ADD FREEZE-DRIED FRUIT OR FRUIT POWDER

When you use freeze-dried fruit as a sweetener, you don't have to adjust the recipe as you would for a wetter product, and you can substitute it for sugar in a one-to-one ratio, unlike the other fruit-based sweeteners I've included. You can buy powdered freeze-dried fruit, which is super easy to add to all sorts of foods and beverages—just be sure to keep the container tightly closed to keep it dry until you use it or it will turn into a solid block as it soaks up moisture from the air—or you can make your own!
While making freeze-dried fruit requires expensive equipment not available to the home cook, a regular blender can handle a basic recipe. I experimented with bananas and yellow raisins, but you could make it with any fruit you like. However, fruits with lower sugar content—think bananas and apples—are easier to work with, as they get very dry and don't stick as much as sweeter fruits do. The bananas were very easy to make into powder and very sweet. The yellow raisins were a bit harder, as raisins are whole fruits with intact skins and it is hard to get them really dry.
My recipe for freeze-dried fruit powder:
Cut fresh fruit into ¼" slices or chop dried fruit roughly and dry it in a dehydrator or the oven with the door open a crack (my old gas oven will maintain a perfect 140°F temperature on its lowest setting) until the pieces are so dry they snap rather than bend. Place the over-dried fruit in an open dish in the freezer for a couple of hours until it is frozen hard.
When you're ready to create your powder, get your blender out and have a jar with a tight lid ready to put the finished powder into. Take about ¼ cup of frozen fruit out and leave the rest in the freezer. Blend until pulverized, quickly empty the powder into the jar, and pop the jar into the freezer. Speed is especially important— delay, and the powder will fuse into a block. Repeat until all your frozen fruit has been processed. Seal the jar and store it in the freezer to keep the powder from getting sticky.
The resulting product resembles brown sugar in texture when it warms up and can be used in any recipe that calls for brown sugar. Your freeze-dried fruit is also marvelous for adding concentrated flavor to all sorts of beverages and foods.
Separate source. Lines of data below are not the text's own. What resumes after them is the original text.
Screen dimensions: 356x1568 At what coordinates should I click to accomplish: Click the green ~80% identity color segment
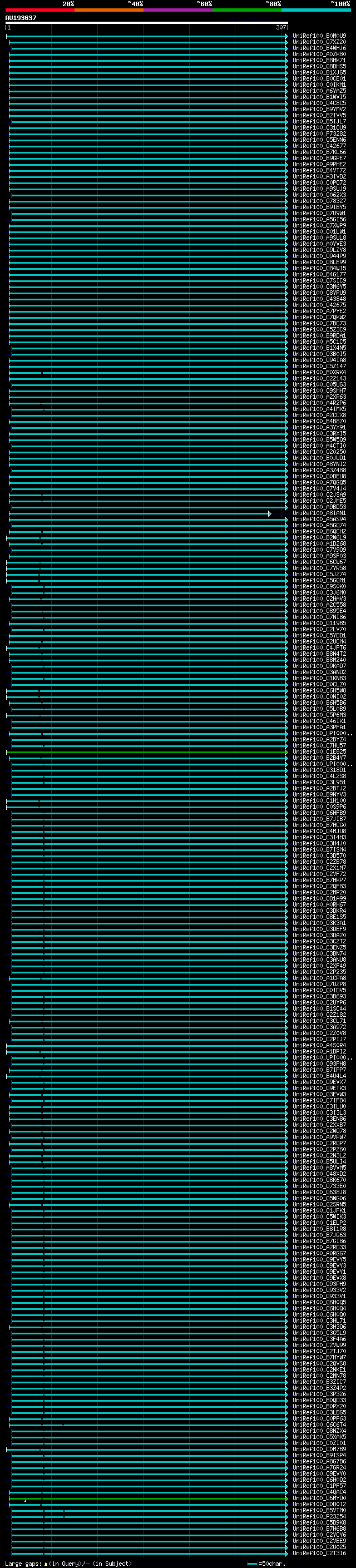coord(247,10)
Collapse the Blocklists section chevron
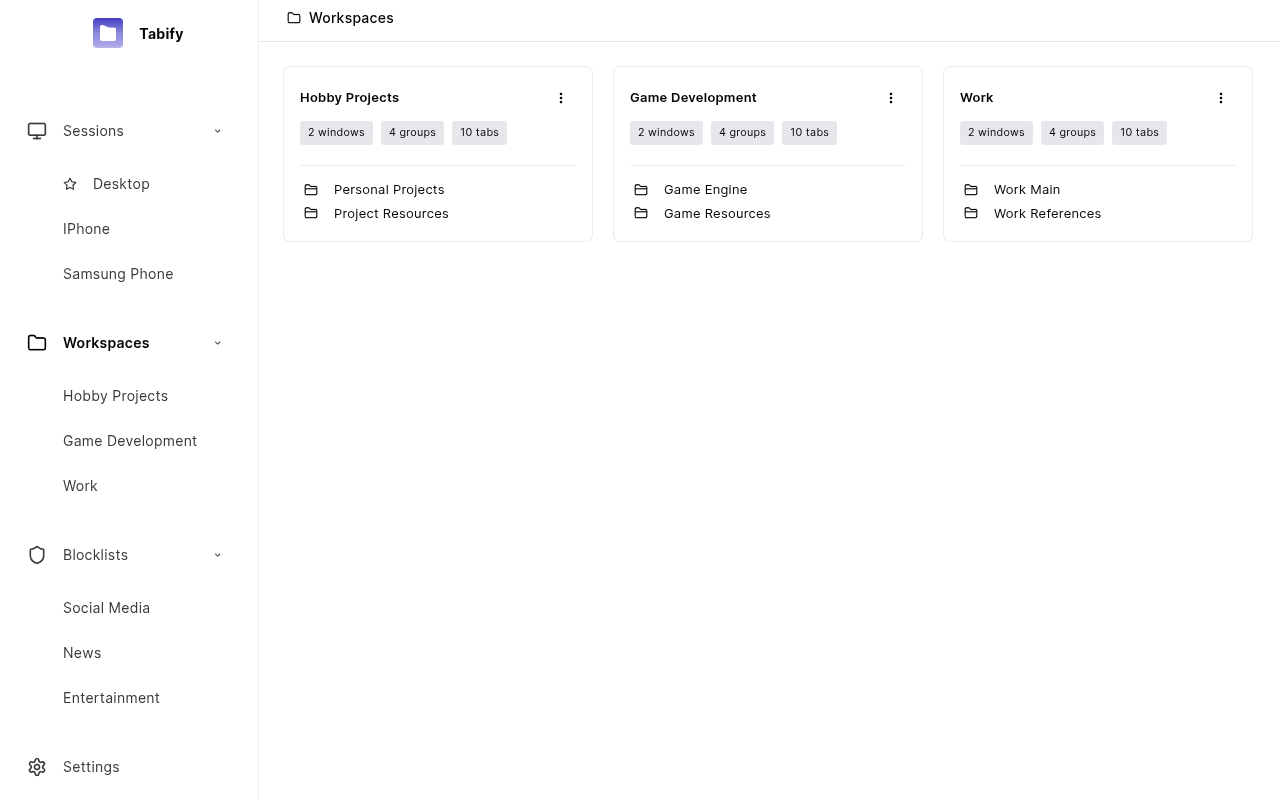This screenshot has height=800, width=1280. (217, 555)
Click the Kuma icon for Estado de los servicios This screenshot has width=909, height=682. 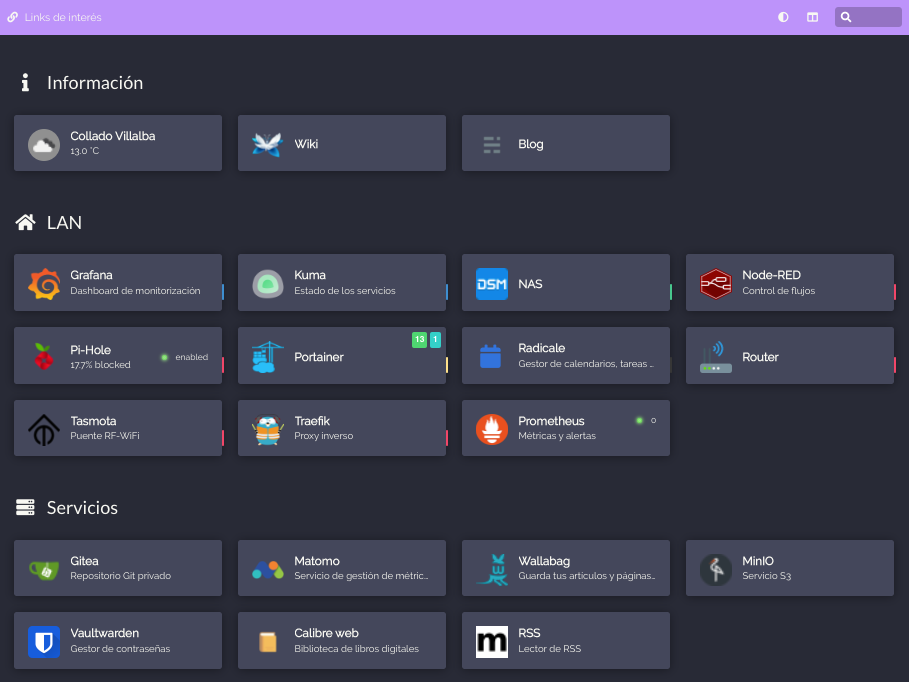click(268, 282)
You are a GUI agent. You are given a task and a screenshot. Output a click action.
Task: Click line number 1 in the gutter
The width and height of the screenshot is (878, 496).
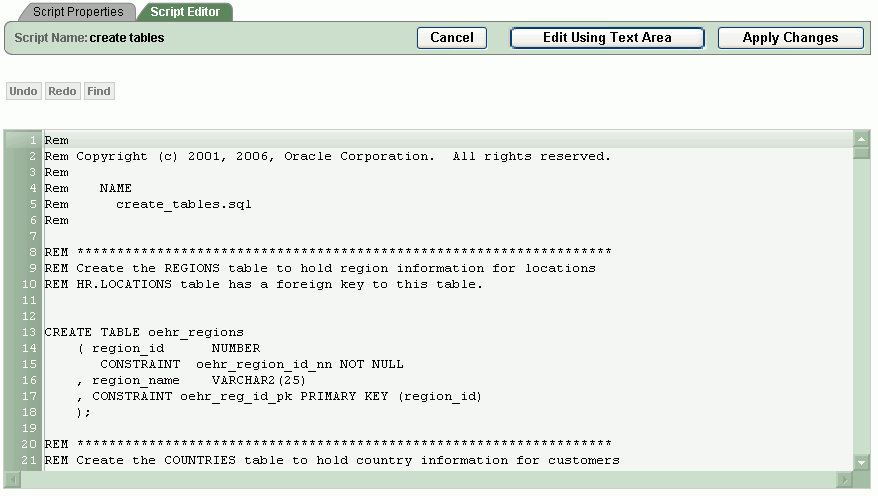point(32,140)
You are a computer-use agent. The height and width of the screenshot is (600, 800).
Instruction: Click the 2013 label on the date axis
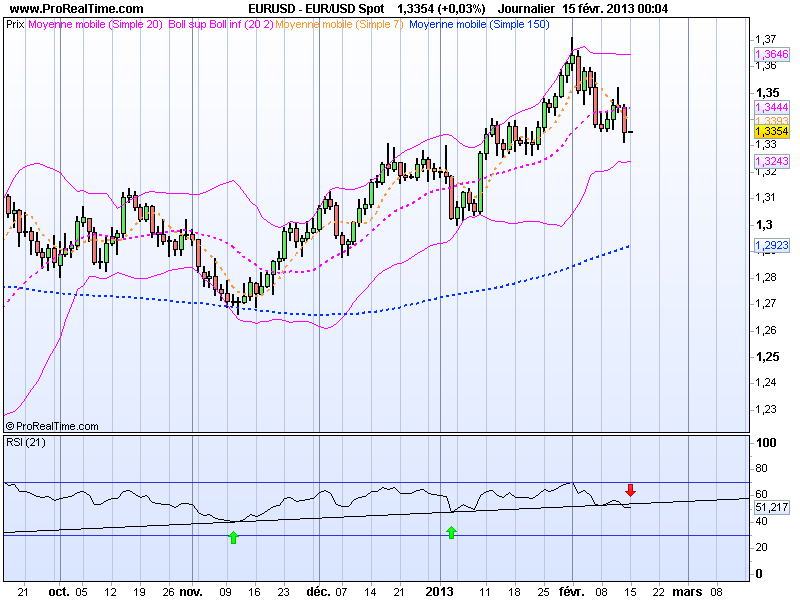pos(438,590)
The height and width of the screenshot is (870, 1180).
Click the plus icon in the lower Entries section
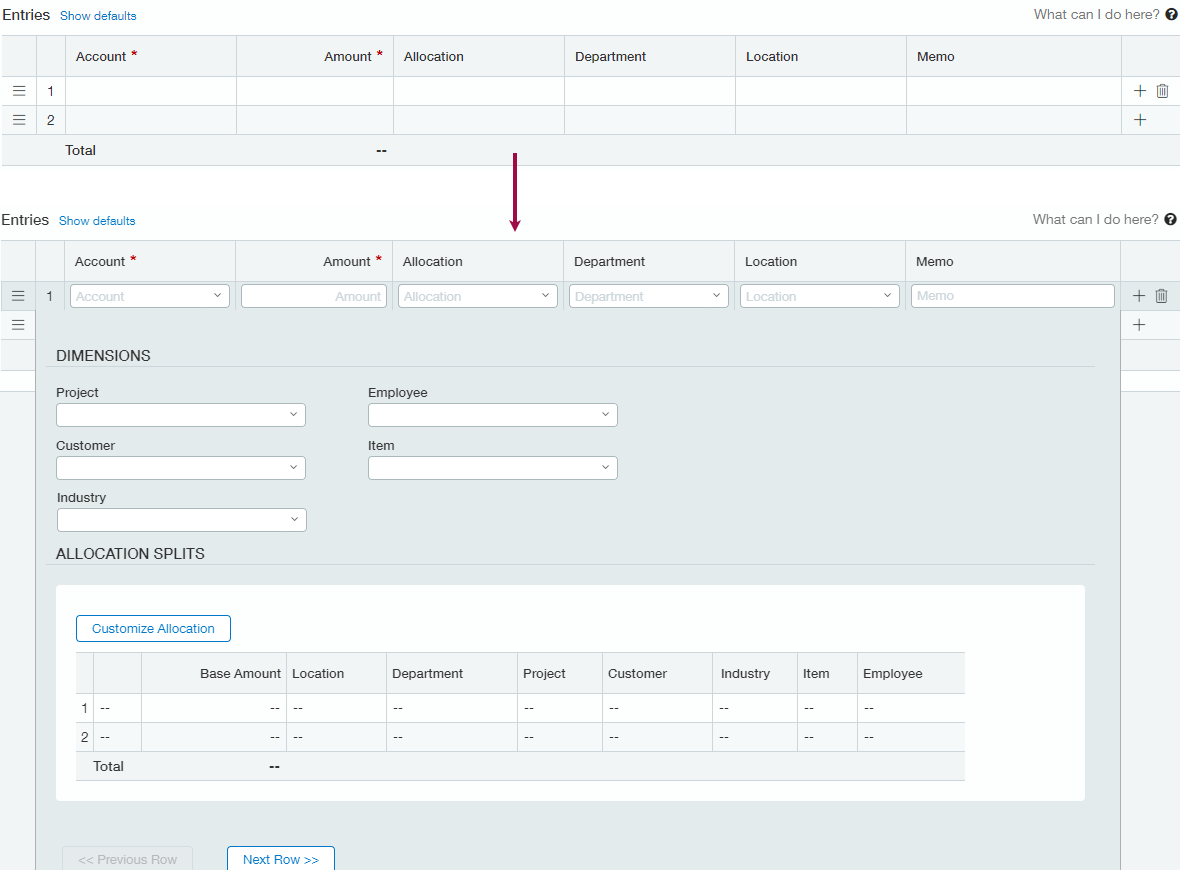point(1138,296)
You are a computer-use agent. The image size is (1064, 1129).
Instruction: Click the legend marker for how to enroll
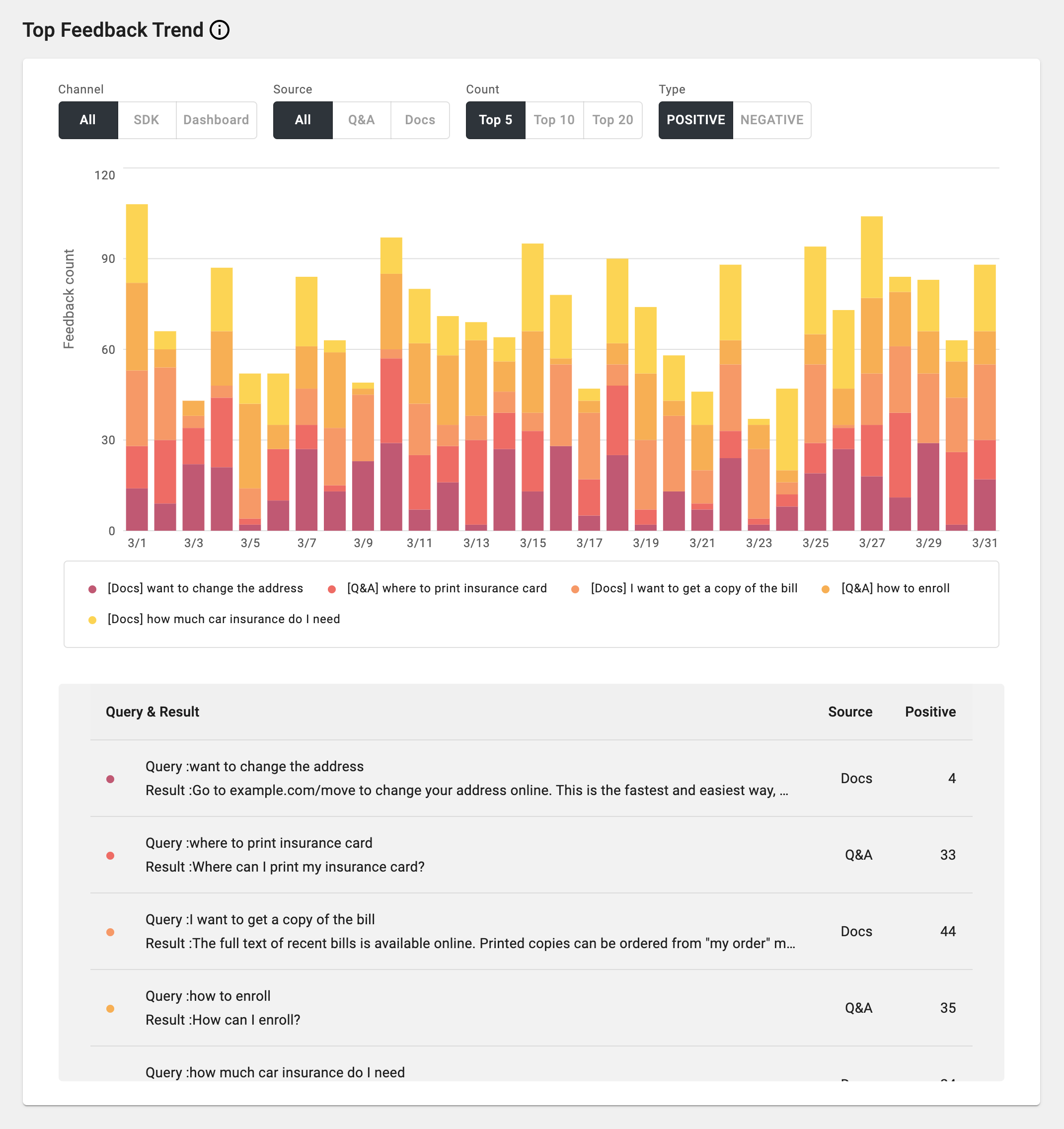point(826,589)
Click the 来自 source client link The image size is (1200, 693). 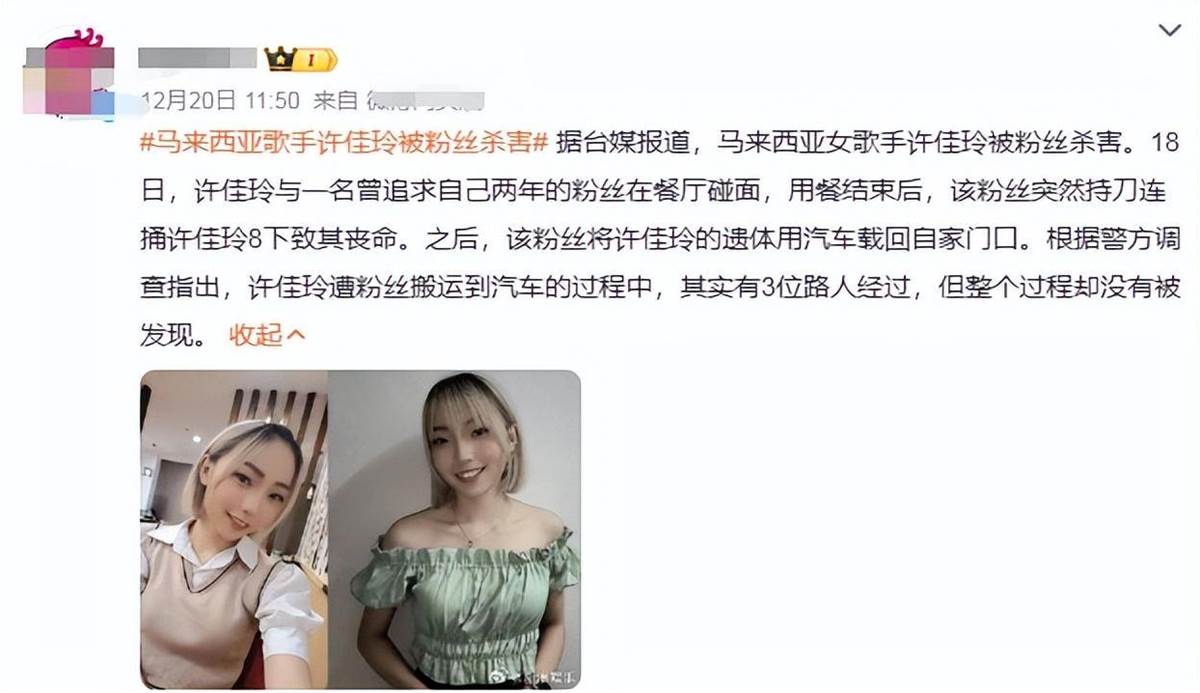[400, 100]
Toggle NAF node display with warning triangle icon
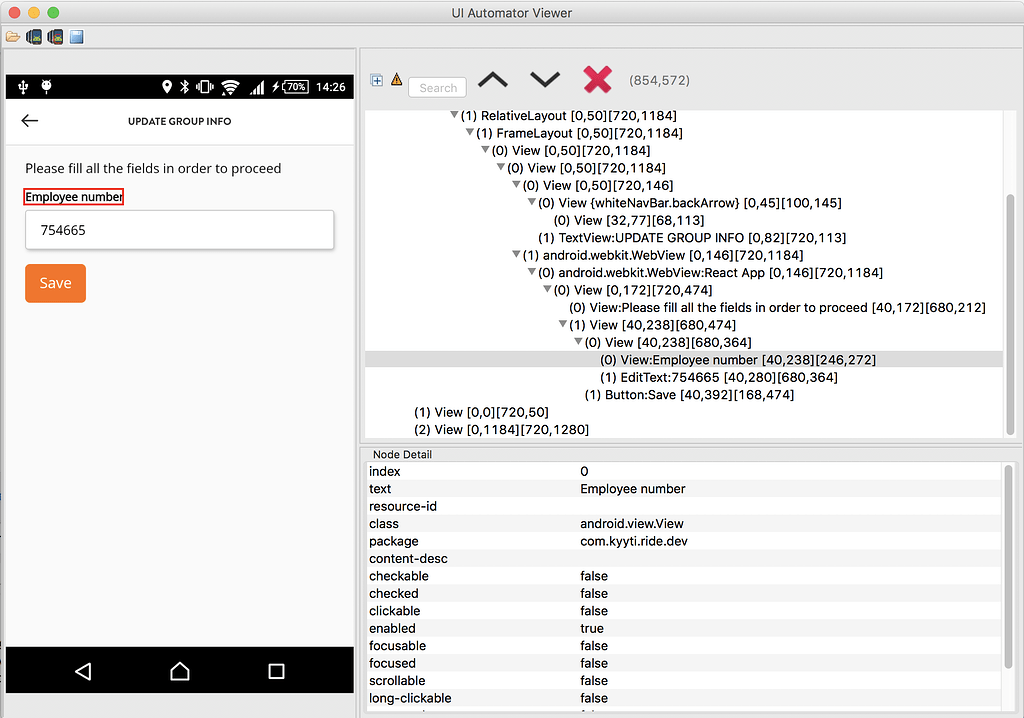The height and width of the screenshot is (718, 1024). click(x=397, y=79)
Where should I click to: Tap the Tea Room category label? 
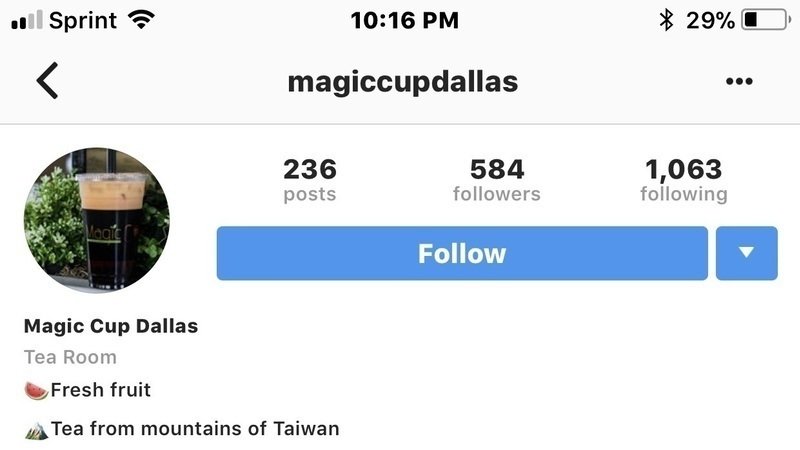pyautogui.click(x=70, y=357)
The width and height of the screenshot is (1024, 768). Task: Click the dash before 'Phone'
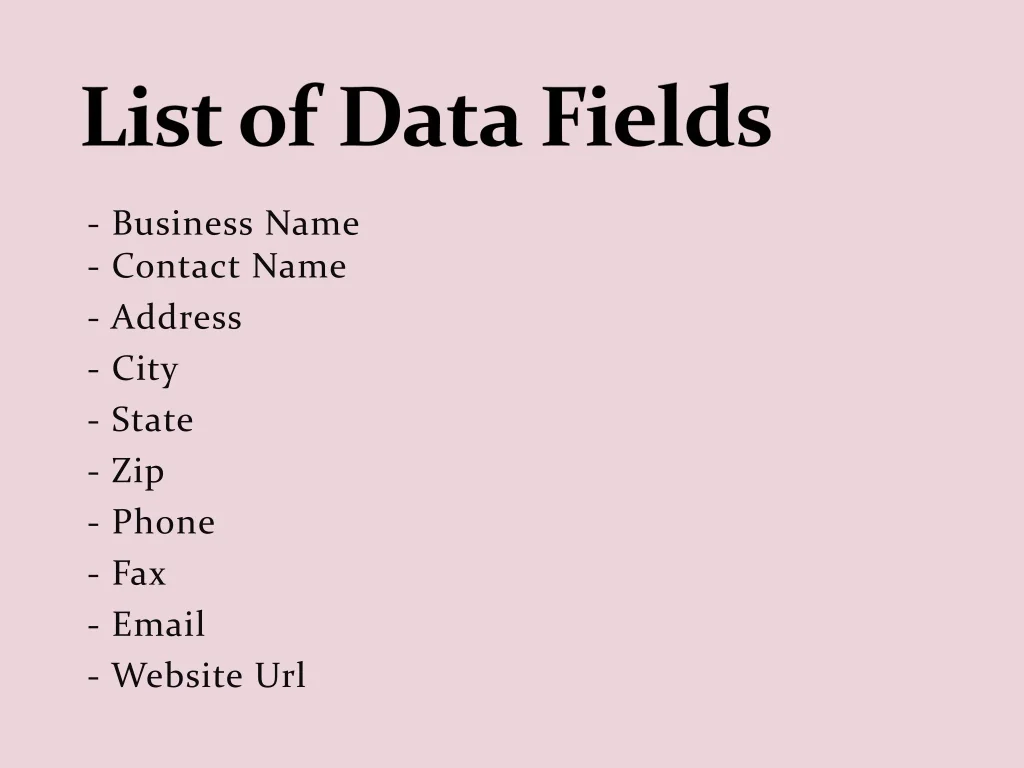pos(93,523)
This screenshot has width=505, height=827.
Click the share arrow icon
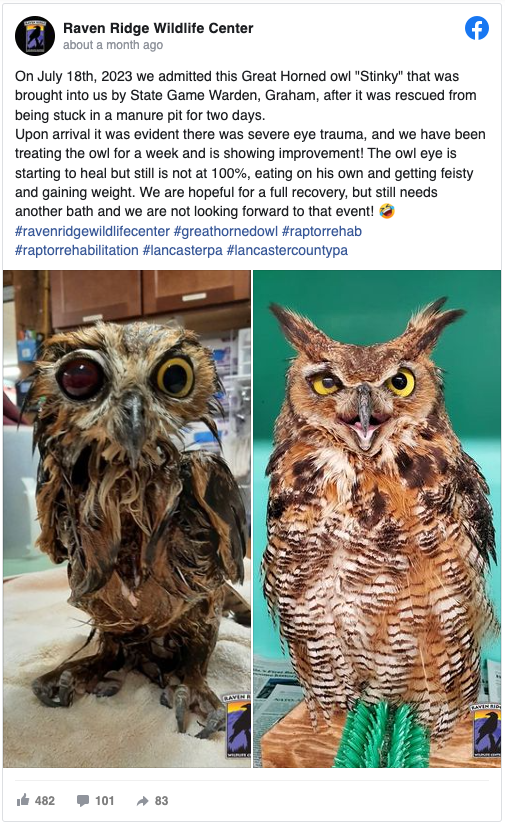142,801
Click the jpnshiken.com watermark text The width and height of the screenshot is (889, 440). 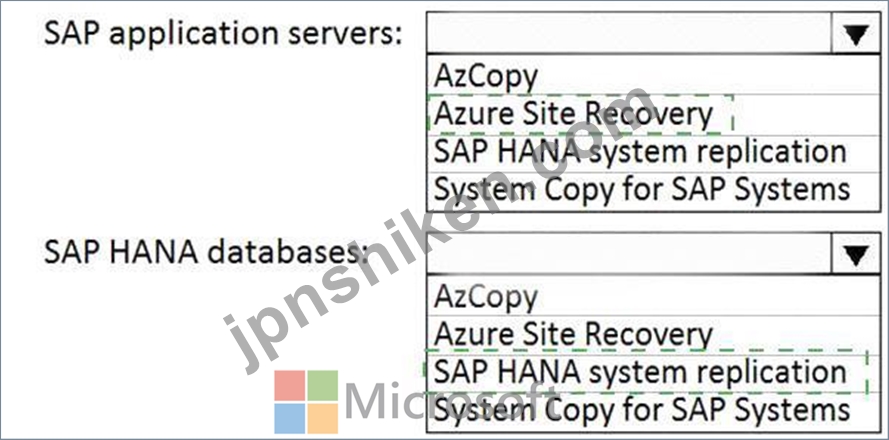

Try it with not only fruits but veggies as well!

SWEETEN YOUR FOOD WITH FRUIT JUICE CONCENTRATES, OR "SYRUPS"

On their own, 100-percent fruit juices (check the labels; most fruit juices on the market have tons of added sugar) are best for sweetening drinks and sauces, but will water down baked goods or pies. But if you boil them down to about 1/3 to ¼ of the original volume, you wind up with a concentrate the consistency of honey that you can add to anything you like, from making drinks to topping breads or even topping pancakes. In fact, apple cider syrup or "boiled cider" used to be the go-to sweetener for people all along the Eastern Seaboard until the 1940s, when it got knocked off its pedestal by cheaper cane sugar.
My favorite way to make fruit concentrates is to start with homemade fruit nectar and leave all the fiber and nutritional goodness from the fruit intact. Here's a simple recipe for peach nectar, though you could use any fruit you like: Wash 1 pound of peaches; peel (if you have a powerful blender you can leave the skin on, which is the most nutritious part of the fruit), remove the pits, and cut into chunks. Place in a heavy-bottomed saucepan with 1 to 2 cups of water and simmer until the fruit is very soft. Blend until very smooth.
To make a concentrate, place the nectar in a heavy-bottomed saucepan and simmer it slowly until it is reduced to about 1/3 to ¼ of the original volume. Keep the heat very low and stir frequently (the thicker it gets the more prone it is to sticking and scorching).
To substitute fruit concentrate in recipes, use 2/3 cup of concentrate for each cup of sugar called for and reduce the amount of other liquids by 1/3. Add ¼ teaspoon baking soda per cup of concentrate in baked goods will help them rise. Just be sure to reduce any salt your recipe calls for by the same amount to correct the flavor.